Makes as much sense and would be just as workable.
TheWindowCleaner
TheWindowCleaner
1 year ago
Reply to  Lisa_Hooker
Not really. If you actually made purchasing/consumption a profit making experience for the individual you’d lose the ability to limit consumption, even with taxation. That and you’d have out of control excessive consumption which is not ecologically sane.
KidHorn
KidHorn
1 year ago
This will encourage more companies to automate menial tasks. So in the future people will be swapping minimum wage job income for increased government support.
Lisa_Hooker
Lisa_Hooker
1 year ago
Reply to  KidHorn
Yes, it will encourage Democrats to create menial jobs for the aforesaid reason.
Tony Bennett
Tony Bennett
1 year ago
“Regarding wages, either corporate profits sink, or prices go up. And wage increases will be sticky even if the Fed manages to tame housing inflation.”
We’ll see.
I think we’ll see significant job losses in this recession as corporate bottom line comes under siege. Let go high wage earners and then hire back at lower wage when recession dust settles.

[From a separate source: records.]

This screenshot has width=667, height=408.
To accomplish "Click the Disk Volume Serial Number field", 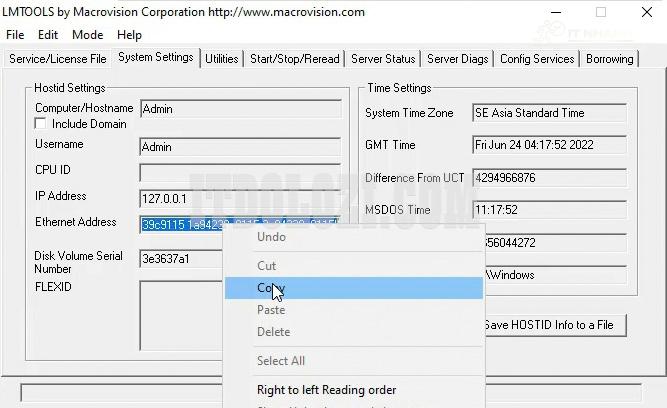I will point(180,260).
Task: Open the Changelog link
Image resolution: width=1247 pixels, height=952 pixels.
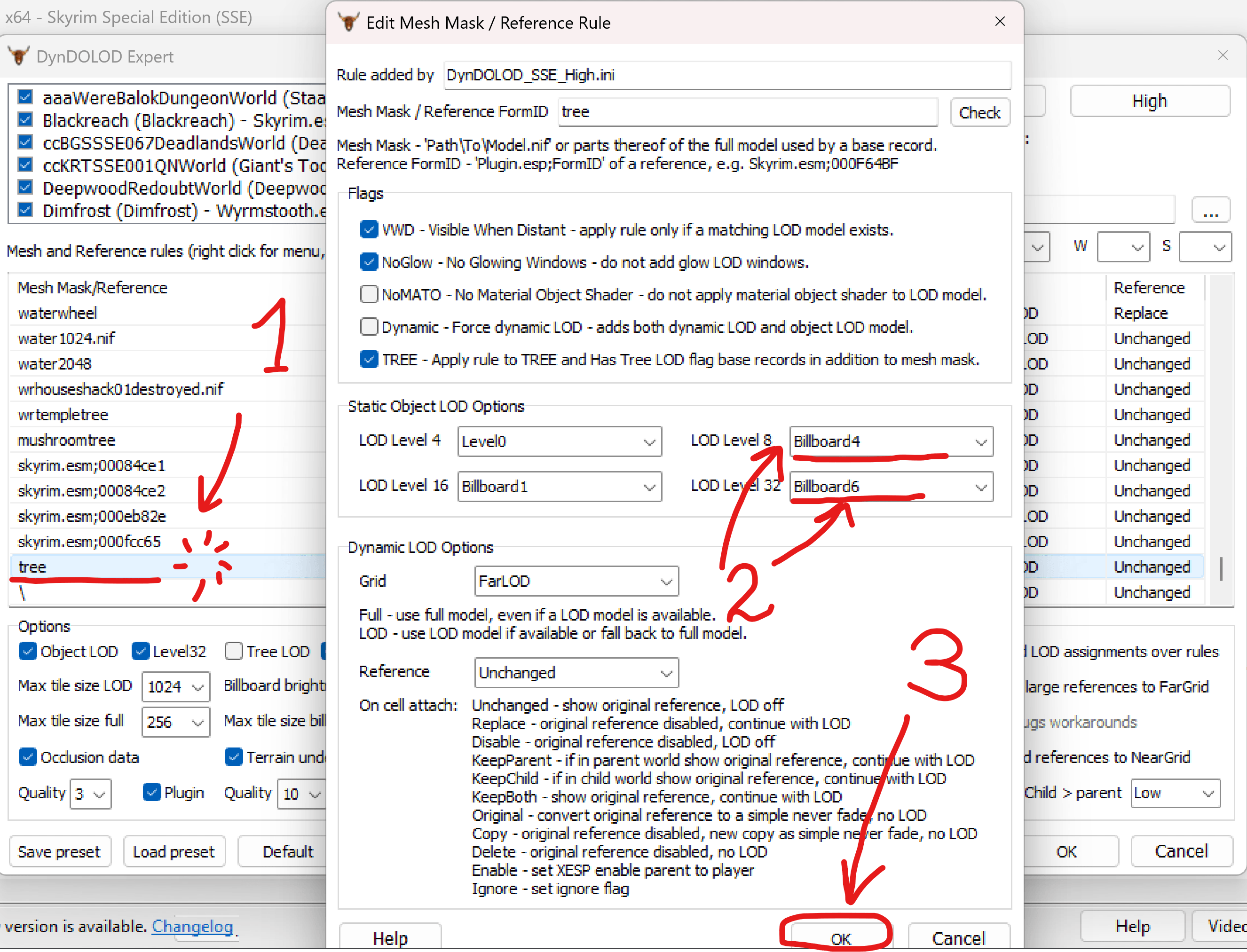Action: click(192, 926)
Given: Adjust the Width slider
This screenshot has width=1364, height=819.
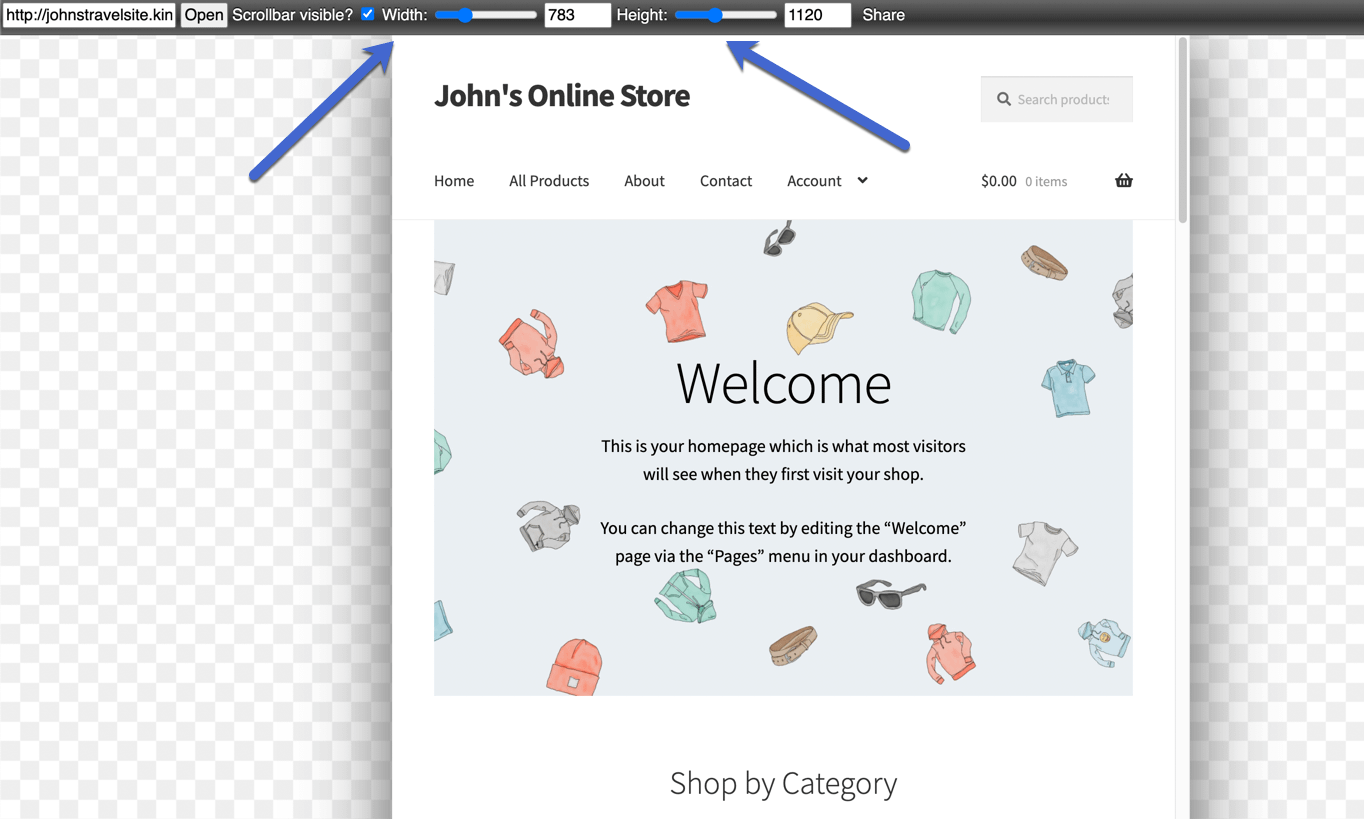Looking at the screenshot, I should click(486, 15).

No way Big Tech the only industry with a lot of fluff (Twitter let go 75% of workforce and rolling along fine. A few months ago many were predicting its imminent demise).
Tony Bennett
Tony Bennett
1 year ago
Weather played a role … especially in a month when January seasonal adjustments large.
Nice weather + less $$s spent on heat = consumption bump.
Anyway, another factor not mentioned. IRS refunds.
IRS hired 4K new workers in 2022 to speed up processing returns.
Hence, refunds well ahead of last year (though average refund down).